Ian Greenleaf Young, a software developer in San Diego, claimed that he identified a bug in Reddit’s platform that has serious consequences for the entire website, perhaps even compromising Reddit’s claim as a source for important news around the Internet.

Reddit, founded in 2005 by Steve Huffman and Alexis Ohanian, is an online bulletin board that calls itself the “front page of the Internet.” After anonymously registering with Reddit, users can submit text or links to article on other websites. Other users then vote on whether they like or dislike the content, and Reddit organizes the posts accordingly to keep the “hottest” stories near the top of their respective categories.

Young, identified on Reddit as “misnamed,” showed that the bug affects the algorithm that determines the ranking of the posts and allows for malicious users to game the system and even keep certain types of content censored. Young said the bug has been reported to Reddit several times by multiple users but hasn't been addressed.

Without getting to into the programming specifics, the bug essentially makes new content with any negative initial reactions to get buried under stories that can be more than a year old.

“Now imagine one submissions made a year ago, and another submission made just now,” Young wrote in a blog post. “The year-old submission received 2 upvotes, and today’s submission received two downvotes [sic]. This is a small difference -- perhaps today’s submission got off to a bad start and will rebound shortly with several upvotes. But under this implementation, today’s submission now has a negative hotness score and will rate lower than the submission from last year.”

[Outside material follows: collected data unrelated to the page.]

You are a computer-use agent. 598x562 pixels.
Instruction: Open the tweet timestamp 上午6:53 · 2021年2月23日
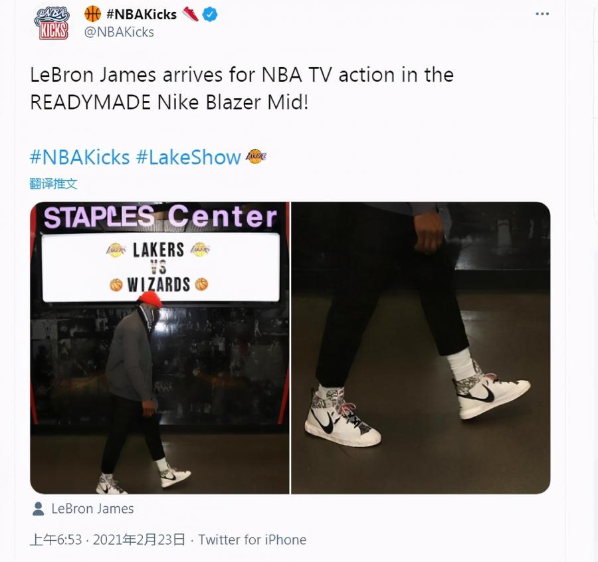(107, 539)
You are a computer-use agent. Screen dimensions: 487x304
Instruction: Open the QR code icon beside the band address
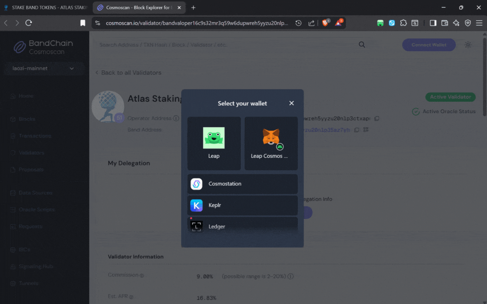[365, 130]
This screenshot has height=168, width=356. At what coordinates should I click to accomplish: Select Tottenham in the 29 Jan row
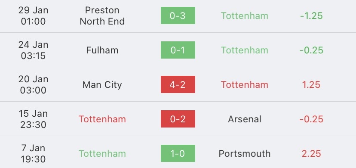[245, 16]
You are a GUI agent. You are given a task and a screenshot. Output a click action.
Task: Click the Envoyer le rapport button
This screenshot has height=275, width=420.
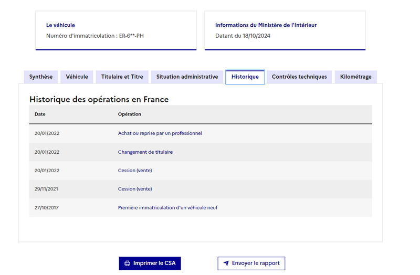tap(251, 263)
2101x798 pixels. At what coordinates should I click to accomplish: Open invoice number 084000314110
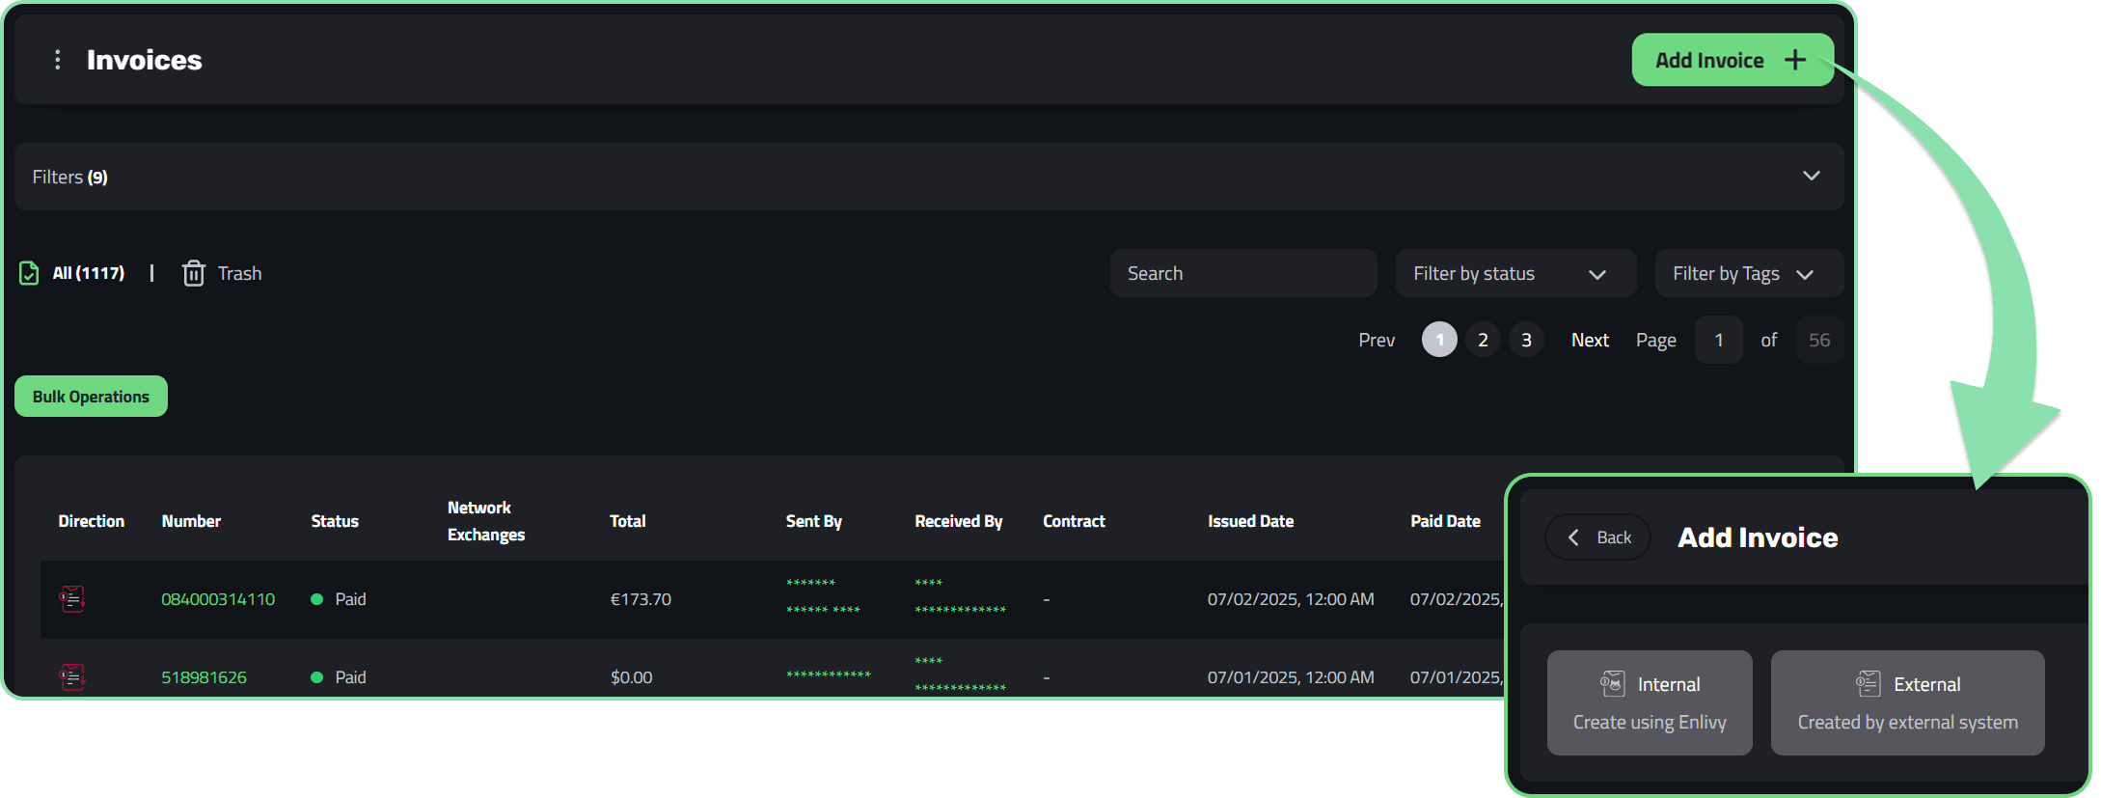[x=218, y=599]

Young tested this on recent posts in relatively inactive subreddits (the name given to different categories of content on Reddit) and found that the posts were eliminated from the front page of that Reddit category just from an initial negative reaction. Even when misnamed removed the “downvote,” the post never recovered.

The bug opens the door for malicious users to manipulate Reddit pages. If someone watches new submissions on a given category closely enough, he or she can give immediate “downvotes” to content he or she objects to and effectively censor it from Reddit. A user with multiple Reddit accounts could even do coordinated strikes against certain types of content.

“This makes the gaming (by vested political interest) usually seen in r/politics r/news r/worldnews [sic] far more plausible if it is true,” Reddit user “CarolinaPunk” wrote, calling the bug “cancerous.”

Reddit has increasingly positioned itself as an important Internet tool for both serious news and entertainment. It was acquired by Condé Nast Publications in October 2006 but now operates as an independent entity owned by Condé Nast's parent company, Advance Publications.

An ability to hide certain kinds of content could damage the site’s reputation as a democratic approach to finding information online.

Young said he submitted a request to fix the bug but was told by Reddit that “it’s that way by design.” When another programmer, Jonathan Rochkind tried the same, a Reddit developer told him that he was “just incorrect.”

Young's post was at the top of the technology subreddit on Tuesday morning, with more than 3,600 votes and more than 2,000 comments. It was even given the tag, “By Special Request of the Admins.”

For a short time, the post disappeared from the technology subreddit, but it has since returned.

Reddit hasn't responded to question from the International Business Times about the post or the supposed bug. This article will be updated if a response is received.